Que les PVD utilisent leurs avantages comparatifs pour concurrencer les PD est une chose; mais ce ne serait pas faire honneur aux cantons helvétiques que de les comparer à des PVD; il y a suffisamment d’idées, de talents et de financements offerts dans l’un des pays le plus riche au monde pour ne pas emprunter ce chemin tortueux, et dont on sait l’issue condamnée.
Références
- Il s’agit d’un projet néo-libéral aux Etats-Unis visant à substituer aux impôts progressifs un impôt proportionnel d’un taux unique de 19 %.[↩]
La France est un pays qui vire à gauche parce que la droite n’a rien fait durant 5 ans. Et quand je dis rien, c’est rien, pas même un programme de droite. Elle a reculé sur tout, tout en refusant une quelconque concertation.
Quant à mélanger morale et économie… je te renvoies à Adam Smith. Le père fondateur était lui-même professeur de morale.

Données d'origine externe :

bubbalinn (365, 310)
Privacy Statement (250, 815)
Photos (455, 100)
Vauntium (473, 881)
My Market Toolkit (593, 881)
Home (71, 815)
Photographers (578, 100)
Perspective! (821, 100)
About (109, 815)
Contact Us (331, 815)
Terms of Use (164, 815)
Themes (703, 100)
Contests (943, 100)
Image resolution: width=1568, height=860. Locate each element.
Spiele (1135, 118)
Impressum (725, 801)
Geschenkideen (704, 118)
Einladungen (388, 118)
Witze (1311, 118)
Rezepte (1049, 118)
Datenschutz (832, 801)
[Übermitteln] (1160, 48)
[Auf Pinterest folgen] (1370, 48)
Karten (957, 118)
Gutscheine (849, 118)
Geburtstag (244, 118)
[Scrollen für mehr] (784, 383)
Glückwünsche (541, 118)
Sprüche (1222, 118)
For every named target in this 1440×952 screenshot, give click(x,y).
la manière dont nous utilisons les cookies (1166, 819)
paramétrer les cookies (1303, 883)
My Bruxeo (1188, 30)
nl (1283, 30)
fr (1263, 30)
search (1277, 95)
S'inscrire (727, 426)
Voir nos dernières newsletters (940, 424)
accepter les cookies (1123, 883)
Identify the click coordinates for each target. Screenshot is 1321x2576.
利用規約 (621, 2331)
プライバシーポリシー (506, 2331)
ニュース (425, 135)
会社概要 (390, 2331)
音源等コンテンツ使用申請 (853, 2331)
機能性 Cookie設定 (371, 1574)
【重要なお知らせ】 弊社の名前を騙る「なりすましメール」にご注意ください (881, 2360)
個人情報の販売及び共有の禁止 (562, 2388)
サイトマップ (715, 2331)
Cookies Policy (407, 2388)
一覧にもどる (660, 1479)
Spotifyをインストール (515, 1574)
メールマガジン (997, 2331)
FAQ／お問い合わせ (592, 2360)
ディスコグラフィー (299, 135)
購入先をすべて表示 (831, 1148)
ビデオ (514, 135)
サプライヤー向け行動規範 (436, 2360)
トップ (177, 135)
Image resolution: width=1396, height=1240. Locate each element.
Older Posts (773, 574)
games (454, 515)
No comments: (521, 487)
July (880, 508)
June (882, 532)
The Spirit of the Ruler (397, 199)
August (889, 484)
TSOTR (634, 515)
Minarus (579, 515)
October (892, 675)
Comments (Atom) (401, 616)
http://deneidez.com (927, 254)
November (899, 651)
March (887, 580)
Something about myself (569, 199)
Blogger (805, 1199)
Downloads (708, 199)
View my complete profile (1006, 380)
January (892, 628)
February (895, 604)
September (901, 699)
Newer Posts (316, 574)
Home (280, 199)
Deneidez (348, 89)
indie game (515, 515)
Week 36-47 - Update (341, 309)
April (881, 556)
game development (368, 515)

Petit remarque théorique sur l’économie : à côté du facteur Capital, il existe les facteurs Travail et Terre. Les couches modestes amènent beaucoup, beaucoup dans l’économie : “la France qui se lève tôt”, comme on dit de par chez toi 🙂
Alors je vois que certains mélangent la morale et l économie ! il ne fait pas tout mélanger c’est un peu mélanger la politique et la religion. Vu de façon rationnelle “l’épargne” des riches est placé généralement sous forme d’actions. Et ces ations permettent de développer les entreprises qui embauchent. Des milliers de familles devraient remercier les actionnaires (lol ne hurlez pas c est de la provocation là ;p ) Sans rire ce ne sont pas les couches modestes avec leur “épargne” avec un taux d’intérêt misérable qui fait avancer l’économie du pays. De plus ces gens là perçoivent de nombreuses indemnités (payé par les couches sociales plus importantes sous forme d’impôts). c’est cette forme d’assistana sociale qui empeche le pays de se développer. ensuite il ne faut pas pleurer si les plsu riches (tout comme nos cervaux dont la formation a été financée par l’état) partent. la france est un pays qui vire à gauche car la majorité de la population pense pas “social-iste” mais plutot pensent à leur intérêt personel c’est à dire protéger leur acquis (pour les fonctionnaires) et gratter au maximum ce que l’état peut leur donner(couches modestes). c’est plus simple de voler aux plus riches pour qu’on se le redistribue aux plus pauvres.Alors moi je dis “vive le fuite des capitaux !” il ne reste dans notre pays que ce que la population a souhaité dans ses votes : un pays sans riches ni chercheurs. mais le défaut du français c’est de regarder dans l’assiette du voisin plutôt que de faire la cuisine
amicalement
Je crois que tu positionnes la composante psycologique un peu trop haute dans la fonction de l’économie: certe elle est très importante pour la consomation des ménages. Mais en ce qui concerne l’investissement dans une entreprise, ou dans la la disponipilité de crédit existant il ne faut pas exagérer.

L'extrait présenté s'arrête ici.